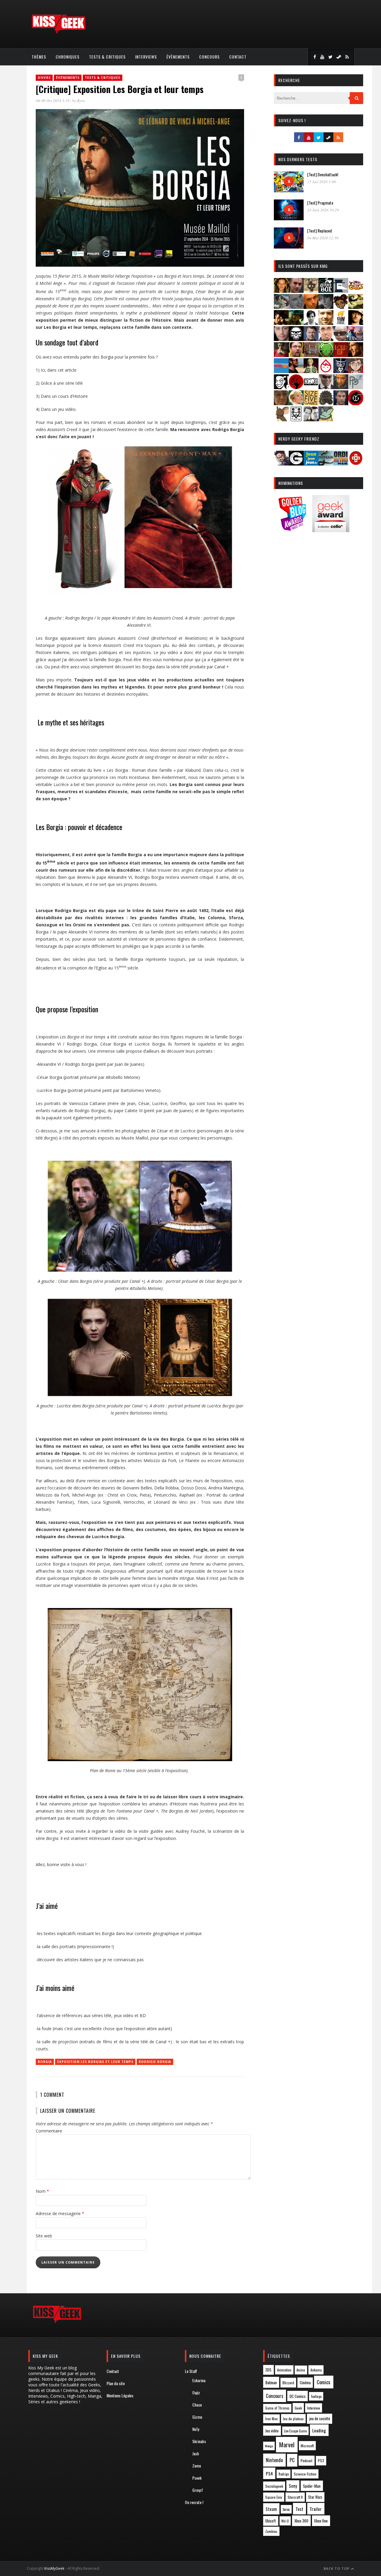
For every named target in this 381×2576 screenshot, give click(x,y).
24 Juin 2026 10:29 (323, 210)
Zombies (271, 2531)
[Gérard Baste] (355, 323)
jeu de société (319, 2418)
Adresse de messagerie (60, 2213)
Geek (298, 2408)
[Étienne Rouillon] (281, 323)
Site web (44, 2236)
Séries (286, 2509)
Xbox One (321, 2521)
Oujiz (196, 2392)
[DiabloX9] (325, 307)
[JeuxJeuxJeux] (311, 463)
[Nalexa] (355, 371)
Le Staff (191, 2371)
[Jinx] (296, 339)
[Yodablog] (325, 419)
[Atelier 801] (325, 291)
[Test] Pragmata (320, 202)
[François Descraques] (311, 323)
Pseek (197, 2478)
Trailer (316, 2509)
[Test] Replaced (319, 230)
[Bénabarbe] (340, 291)
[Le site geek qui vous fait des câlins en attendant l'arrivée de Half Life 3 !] (58, 32)
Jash (195, 2453)
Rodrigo (284, 2474)
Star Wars (315, 2497)
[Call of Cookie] (355, 291)
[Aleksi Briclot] (281, 291)
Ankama (316, 2369)
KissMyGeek (54, 2568)
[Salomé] (296, 403)
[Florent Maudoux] (296, 323)
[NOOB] (311, 387)
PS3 (321, 2460)
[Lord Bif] (340, 355)
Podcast (307, 2460)
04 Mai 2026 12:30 (322, 238)
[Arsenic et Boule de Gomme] (311, 291)
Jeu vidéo (272, 2431)
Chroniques (67, 57)
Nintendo (274, 2460)
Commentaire (49, 2131)
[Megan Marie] (311, 371)
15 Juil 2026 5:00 (321, 181)
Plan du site (116, 2383)
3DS (268, 2370)
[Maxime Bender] (296, 371)
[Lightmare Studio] (325, 355)
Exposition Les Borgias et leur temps (95, 2062)
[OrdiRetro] (340, 463)
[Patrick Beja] (340, 387)
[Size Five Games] (311, 403)
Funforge (316, 2396)
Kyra (81, 100)
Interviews (146, 57)
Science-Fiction (305, 2473)
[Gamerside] (296, 463)
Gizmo (197, 2417)
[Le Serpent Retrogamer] (325, 463)
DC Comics (298, 2396)
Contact (237, 57)
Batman (271, 2382)
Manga (269, 2445)
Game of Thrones (277, 2408)
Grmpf (197, 2490)
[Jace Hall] (281, 339)
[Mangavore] (281, 371)
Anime (300, 2370)
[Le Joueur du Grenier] (296, 355)
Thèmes (39, 57)
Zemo (196, 2465)
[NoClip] (296, 387)
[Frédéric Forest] (325, 323)
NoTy (195, 2429)
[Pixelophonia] (355, 387)
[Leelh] (311, 355)
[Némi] (281, 387)
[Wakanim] (311, 419)
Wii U (285, 2520)
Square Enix (273, 2497)
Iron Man (271, 2418)
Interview (313, 2407)
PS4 (269, 2473)
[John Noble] (311, 339)
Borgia (45, 2062)
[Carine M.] (281, 307)
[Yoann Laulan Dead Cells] (355, 339)
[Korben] (340, 339)
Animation (284, 2369)
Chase (197, 2404)
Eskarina (198, 2380)
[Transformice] (281, 419)
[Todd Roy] (340, 403)
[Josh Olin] (325, 339)
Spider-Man (312, 2486)
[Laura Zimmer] (281, 355)
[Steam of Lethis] (325, 403)
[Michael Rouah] (325, 371)
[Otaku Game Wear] (355, 463)
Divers (44, 78)
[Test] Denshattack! (322, 174)
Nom (42, 2191)
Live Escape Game (295, 2431)
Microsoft (307, 2445)
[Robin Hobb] (281, 403)
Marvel (286, 2444)
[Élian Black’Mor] (355, 307)
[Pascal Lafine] (325, 387)
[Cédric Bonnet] (296, 307)
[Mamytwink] (355, 355)
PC (292, 2460)
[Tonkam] (355, 403)
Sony (293, 2486)
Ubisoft (270, 2521)
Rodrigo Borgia (155, 2062)
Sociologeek (274, 2486)
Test (299, 2509)
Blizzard (288, 2382)
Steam (271, 2509)
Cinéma (305, 2382)
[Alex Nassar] (296, 291)
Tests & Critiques (107, 57)
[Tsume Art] (296, 419)
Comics (323, 2382)
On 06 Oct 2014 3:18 (53, 100)
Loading (319, 2430)
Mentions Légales (120, 2395)
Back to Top (337, 2568)
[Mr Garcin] (340, 371)
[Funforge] (340, 323)
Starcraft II (295, 2497)
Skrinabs (199, 2441)
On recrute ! (194, 2502)
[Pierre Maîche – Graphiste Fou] (281, 463)
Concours (209, 57)
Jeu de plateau (293, 2418)
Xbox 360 (301, 2521)
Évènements (178, 57)
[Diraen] (340, 307)
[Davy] (311, 307)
▬▬▬▬▬▬▬▬▬▬
■ **YOUR INSTRUCTIONS**: Reproduce the material above verbatim; omit every picture.

■ **TASK RESPONSE**:
For every named target in this 381×2576 screenshot, give click(x,y).
24 Juin 2026 10:29 (323, 210)
Zombies (271, 2531)
[Gérard Baste] (355, 323)
jeu de société (319, 2418)
Adresse de messagerie (60, 2213)
Geek (298, 2408)
[Étienne Rouillon] (281, 323)
Site web (44, 2236)
Séries (286, 2509)
Xbox One (321, 2521)
Oujiz (196, 2392)
[DiabloX9] (325, 307)
[JeuxJeuxJeux] (311, 463)
[Nalexa] (355, 371)
Le Staff (191, 2371)
[Jinx] (296, 339)
[Yodablog] (325, 419)
[Atelier 801] (325, 291)
[Test] Pragmata (320, 202)
[François Descraques] (311, 323)
Pseek (197, 2478)
Trailer (316, 2509)
[Test] Replaced (319, 230)
[Bénabarbe] (340, 291)
[Le site geek qui vous fait des câlins en attendant l'arrivée de Half Life 3 !] (58, 32)
Jash (195, 2453)
Rodrigo (284, 2474)
Star Wars (315, 2497)
[Call of Cookie] (355, 291)
[Aleksi Briclot] (281, 291)
Ankama (316, 2369)
KissMyGeek (54, 2568)
[Salomé] (296, 403)
[Florent Maudoux] (296, 323)
[NOOB] (311, 387)
PS3 (321, 2460)
[Lord Bif] (340, 355)
Podcast (307, 2460)
04 Mai 2026 12:30 (322, 238)
[Arsenic et Boule de Gomme] (311, 291)
Jeu vidéo (272, 2431)
Chroniques (67, 57)
Nintendo (274, 2460)
Commentaire (49, 2131)
[Megan Marie] (311, 371)
15 Juil 2026 5:00 (321, 181)
Plan du site (116, 2383)
3DS (268, 2370)
[Maxime Bender] (296, 371)
[Lightmare Studio] (325, 355)
Exposition Les Borgias et leur temps (95, 2062)
[OrdiRetro] (340, 463)
[Patrick Beja] (340, 387)
[Size Five Games] (311, 403)
Funforge (316, 2396)
Kyra (81, 100)
Interviews (146, 57)
Science-Fiction (305, 2473)
[Gamerside] (296, 463)
Gizmo (197, 2417)
[Le Serpent Retrogamer] (325, 463)
DC Comics (298, 2396)
Contact (237, 57)
Batman (271, 2382)
Manga (269, 2445)
Game of Thrones (277, 2408)
Grmpf (197, 2490)
[Jace Hall] (281, 339)
[Mangavore] (281, 371)
Anime (300, 2370)
[Le Joueur du Grenier] (296, 355)
Thèmes (39, 57)
Zemo (196, 2465)
[NoClip] (296, 387)
[Frédéric Forest] (325, 323)
NoTy (195, 2429)
[Pixelophonia] (355, 387)
[Leelh] (311, 355)
[Némi] (281, 387)
[Wakanim] (311, 419)
Wii U (285, 2520)
Square Enix (273, 2497)
Iron Man (271, 2418)
Interview (313, 2407)
PS4 (269, 2473)
[John Noble] (311, 339)
Borgia (45, 2062)
[Carine M.] (281, 307)
[Yoann Laulan Dead Cells] (355, 339)
[Korben] (340, 339)
Animation (284, 2369)
Chase (197, 2404)
Eskarina (198, 2380)
[Transformice] (281, 419)
[Todd Roy] (340, 403)
[Josh Olin] (325, 339)
Spider-Man (312, 2486)
[Laura Zimmer] (281, 355)
[Steam of Lethis] (325, 403)
[Michael Rouah] (325, 371)
[Otaku Game Wear] (355, 463)
Divers (44, 78)
[Test] Denshattack! (322, 174)
Nom (42, 2191)
Live Escape Game (295, 2431)
Microsoft (307, 2445)
[Robin Hobb] (281, 403)
Marvel (286, 2444)
[Élian Black’Mor] (355, 307)
[Pascal Lafine] (325, 387)
[Cédric Bonnet] (296, 307)
[Mamytwink] (355, 355)
PC (292, 2460)
[Tonkam] (355, 403)
Sony (293, 2486)
Ubisoft (270, 2521)
Rodrigo Borgia (155, 2062)
Sociologeek (274, 2486)
Test (299, 2509)
Blizzard (288, 2382)
Steam (271, 2509)
Cinéma (305, 2382)
[Alex Nassar] (296, 291)
Tests & Critiques (107, 57)
[Tsume Art] (296, 419)
Comics (323, 2382)
On 06 Oct 2014 3:18 (53, 100)
Loading (319, 2430)
Mentions Légales (120, 2395)
Back to Top (337, 2568)
[Mr Garcin] (340, 371)
[Funforge] (340, 323)
Starcraft II (295, 2497)
Skrinabs (199, 2441)
On recrute ! (194, 2502)
[Pierre Maîche – Graphiste Fou] (281, 463)
Concours (209, 57)
Jeu de plateau (293, 2418)
Xbox 360 (301, 2521)
Évènements (178, 57)
[Diraen] (340, 307)
[Davy] (311, 307)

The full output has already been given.